Staff Picks - July 2017

    • Ginny Moon
      Benjamin Ludwig

      Read the book the critics are raving about! Ginny is a recently adopted teenager with autism. She has a new home, new parents, and a new last name. But Ginny is stifled. Her voice is pushed down. Silenced. Bottled up for too long now. It's ready to burst. Ginny is desperate to get back to where she came from because something heartbreaking happened there--something that only Ginny knows--and nothing will stop her from going back to make it right. Ginny Moon is an illuminating look at one girl's journey to find her way home. In this stunning debut, Benjamin Ludwig gives a voice to the voiceless, reminding us that often we only hear those who speak the loudest, and there's much to be learned by opening up our ears and our hearts.

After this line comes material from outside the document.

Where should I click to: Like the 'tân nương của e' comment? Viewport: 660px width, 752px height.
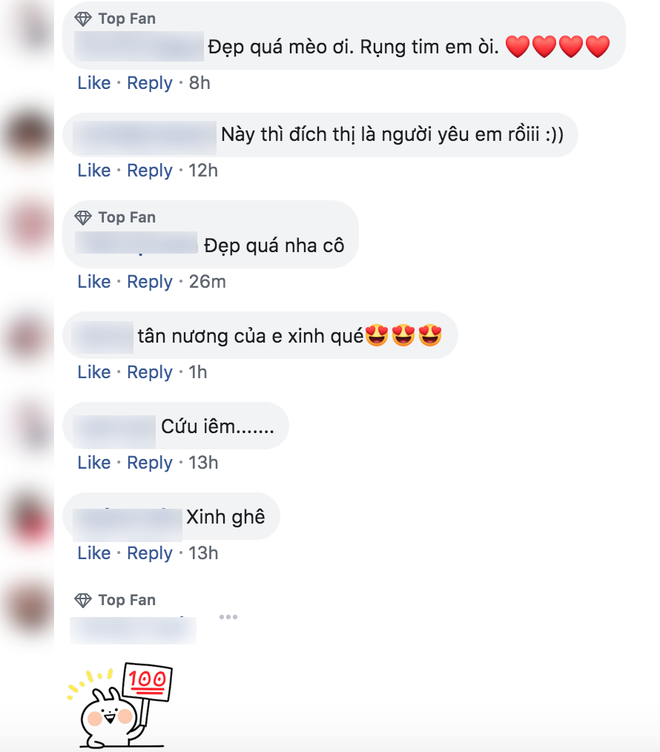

    • Survivors Club: the true story of a very young prisoner of Auschwitz
      Michael Bornstein

      As a four year-old Michael Bornstein survived for seven months inside Auschwitz, where the average lifespan of a child was just two weeks. This book tells the unforgettable story of how a father's courageous wit, a mother's fierce love, and one perfectly timed illness saved his life, and how others in his family dodged death at the hands of the Nazis time and again. This is a great read, and even has an Iowa connection -- he studied at the University of Iowa! It's in the teen collection but is one that would interest many adults, I think. - Sandy

    • The Adventure of the Plated Spoon and Other Tales of Sherlock Holmes
      Loren D. Estleman

      Estleman has gathered eight reprints and four original tales, ranging in composition date from Arthur Conan Doyle's day to our own. Authors include J.M. Barrie, Doyle's son Adrian, and Estleman himself among others. Excerpts from such novels as Ellery Queen's A Study in Terror and Laurie King's The Beekeeper's Apprentice will whet your appetite to read the full texts.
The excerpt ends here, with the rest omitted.